BACKGROUND: Immature dura in children has a greater osteogenic potential than mature dura in adults, making problematic large cranial (skull) defects less likely. However, when such large cranial defects do occur in children, fewer reconstructive options are available in comparison to adults (titanium mesh, patient-specific implants, cryopreserved bone). For these challenges, we studied a novel technique of a patient-specific, bilaminar resorbable mesh utilizing BMP-2 as a strategy to provide initial structural support for the skull, followed by bone healing, without permanent foreign body problems.
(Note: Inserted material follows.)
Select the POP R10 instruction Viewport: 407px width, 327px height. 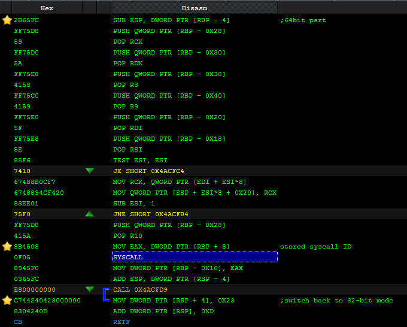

METHODS: Outcomes of consecutive children (less than 12 years of age) with long-standing critical-sized cranial vault defects were studied (n=21). Our technique of patient-specific, bilaminar resorbable mesh with BMP-2 was compared to previously-used techniques: bone substitutes (calcium phosphates), titanium mesh, or autologous bone grafts (split bone or bone mill granules). We evaluated operative times, blood loss, complications, reoperations, and bone healing (3D CT scans) after 6 and 12 months.
RESULTS: Defects in the groups were similar overall, (avg. 82cm2, range 55-135cm2), with the exception of the autologous bone graft group (avg. 64cm2). Autologous bone grafting had the longest operative time (1.5 times longer than the BMP-2 group) and the greatest blood loss (1.6 times greater than the BMP-2 construct group). Perioperative complications and reoperation rates were highest in the bone substitute and titanium mesh groups (46% and 38%) in comparison to the autologous and BMP-2 construct groups (12% and 5%). The bone substitution group had difficulties with wound breakdown and implant exposure. Bone healing was superior in the BMP-construct group (80% at 6 months and 95% at 12 months). Autologous bone had good healing (74%) in the smaller defects only (< 50cm2). There was minimal to no healing in the bone substitution group and the titanium mesh groups.
CONCLUSIONS: For the challenging problem of large cranial defects in children, patient-specific bilaminar resorbable mesh with BMP-2 provides a novel option for reconstruction with minimal complications compared to existing alternative methods.